These are the key concepts you need to understand to accurately answer the question.

Understanding Apparent Velocity
Apparent velocity refers to how fast one object seems to be moving from the perspective of another object.
This concept is crucial when considering the motion of objects from different reference frames.
In the given exercise, we're observing the rain from the perspective of the moving girl. While the rain falls vertically downward, the girl's motion adds a horizontal perspective to the observation. Imagine watching a movie - the trees out a car window seem to zip by quickly, even if they're not actually moving.
That's similar to apparent velocity, as it depends on your point of view. To find the apparent velocity, we need to understand both how the rain falls and how the girl moves.
  • Velocity of rain: vertical direction at 4 km/h
  • Velocity of girl: horizontal direction at 3 km/h
This situation creates a combined movement, where both vertical and horizontal motions are considered.
The Role of the Pythagorean Theorem
The Pythagorean theorem is a mathematical relationship between the sides of a right triangle.
It's extremely useful in problems involving perpendicular motions, like ours. Here, the girl's movement (horizontal) and the rain's fall (vertical) form the two perpendicular sides of a right triangle.

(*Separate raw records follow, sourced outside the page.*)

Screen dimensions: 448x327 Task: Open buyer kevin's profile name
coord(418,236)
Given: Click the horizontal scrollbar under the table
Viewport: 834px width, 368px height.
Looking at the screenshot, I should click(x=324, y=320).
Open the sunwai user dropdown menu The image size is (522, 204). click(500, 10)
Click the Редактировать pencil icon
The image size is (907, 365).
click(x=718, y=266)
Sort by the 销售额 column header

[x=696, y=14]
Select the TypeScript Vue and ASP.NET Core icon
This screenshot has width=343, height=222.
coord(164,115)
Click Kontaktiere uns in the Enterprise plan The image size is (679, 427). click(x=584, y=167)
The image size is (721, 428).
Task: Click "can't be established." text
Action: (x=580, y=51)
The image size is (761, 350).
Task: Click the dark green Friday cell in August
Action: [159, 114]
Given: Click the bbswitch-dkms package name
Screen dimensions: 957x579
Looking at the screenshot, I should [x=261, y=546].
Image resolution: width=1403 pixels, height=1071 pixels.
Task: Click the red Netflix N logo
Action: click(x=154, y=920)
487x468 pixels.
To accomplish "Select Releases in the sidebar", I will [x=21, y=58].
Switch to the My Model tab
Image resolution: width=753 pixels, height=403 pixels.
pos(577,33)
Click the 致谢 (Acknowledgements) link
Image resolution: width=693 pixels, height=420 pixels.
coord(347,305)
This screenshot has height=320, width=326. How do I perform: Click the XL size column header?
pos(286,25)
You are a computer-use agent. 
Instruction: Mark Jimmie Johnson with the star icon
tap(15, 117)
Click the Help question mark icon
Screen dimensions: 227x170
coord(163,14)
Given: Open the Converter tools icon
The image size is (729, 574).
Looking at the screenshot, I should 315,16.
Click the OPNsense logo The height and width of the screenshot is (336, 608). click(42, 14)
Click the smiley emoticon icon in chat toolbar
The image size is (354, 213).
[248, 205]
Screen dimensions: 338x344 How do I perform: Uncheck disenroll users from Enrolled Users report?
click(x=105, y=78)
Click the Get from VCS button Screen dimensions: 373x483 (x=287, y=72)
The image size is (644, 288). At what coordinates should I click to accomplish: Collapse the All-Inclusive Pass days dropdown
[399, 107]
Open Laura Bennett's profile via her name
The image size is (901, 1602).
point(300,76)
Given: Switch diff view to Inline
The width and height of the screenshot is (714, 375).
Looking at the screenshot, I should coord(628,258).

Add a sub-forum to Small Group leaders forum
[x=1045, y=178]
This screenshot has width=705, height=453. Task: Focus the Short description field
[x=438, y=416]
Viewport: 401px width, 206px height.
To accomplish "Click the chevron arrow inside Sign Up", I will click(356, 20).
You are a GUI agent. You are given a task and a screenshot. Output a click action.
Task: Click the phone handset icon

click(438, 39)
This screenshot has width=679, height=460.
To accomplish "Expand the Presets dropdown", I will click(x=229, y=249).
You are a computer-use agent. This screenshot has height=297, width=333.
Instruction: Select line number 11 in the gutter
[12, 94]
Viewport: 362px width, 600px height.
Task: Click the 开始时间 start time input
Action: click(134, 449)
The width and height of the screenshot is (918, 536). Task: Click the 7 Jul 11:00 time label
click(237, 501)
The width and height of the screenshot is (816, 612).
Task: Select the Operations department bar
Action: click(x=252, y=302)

The apparent velocity of the rain, which combines these motions, corresponds to the hypotenuse. According to the Pythagorean theorem:
\[ c^2 = a^2 + b^2 \]
Where:
  • \( c \) is the hypotenuse (apparent velocity).
  • \( a \) is the downward velocity of the rain (4 km/h).
  • \( b \) is the horizontal velocity of the girl (3 km/h).
This theorem allows us to calculate the apparent velocity as the straight-line distance resulting from these two separate motions.
Step-by-Step Velocity Calculation
Now, let's perform the actual calculation. Using the Pythagorean theorem, we'll find the hypotenuse to get the apparent velocity. Plug the velocities into the formula:
\[ v_{\text{apparent}} = \sqrt{v_{\text{rain}}^2 + v_{\text{girl}}^2} = \sqrt{4^2 + 3^2} \]
This gives us:
  • \( v_{\text{apparent}} = \sqrt{16 + 9} \)
Continuing the calculation,
  • \( v_{\text{apparent}} = \sqrt{25} = 5 \text{ km h}^{-1} \)
Thus, the apparent velocity of the rain with respect to the girl is 5 km/h.
This information helps us select the correct answer to the original problem, which is option (3).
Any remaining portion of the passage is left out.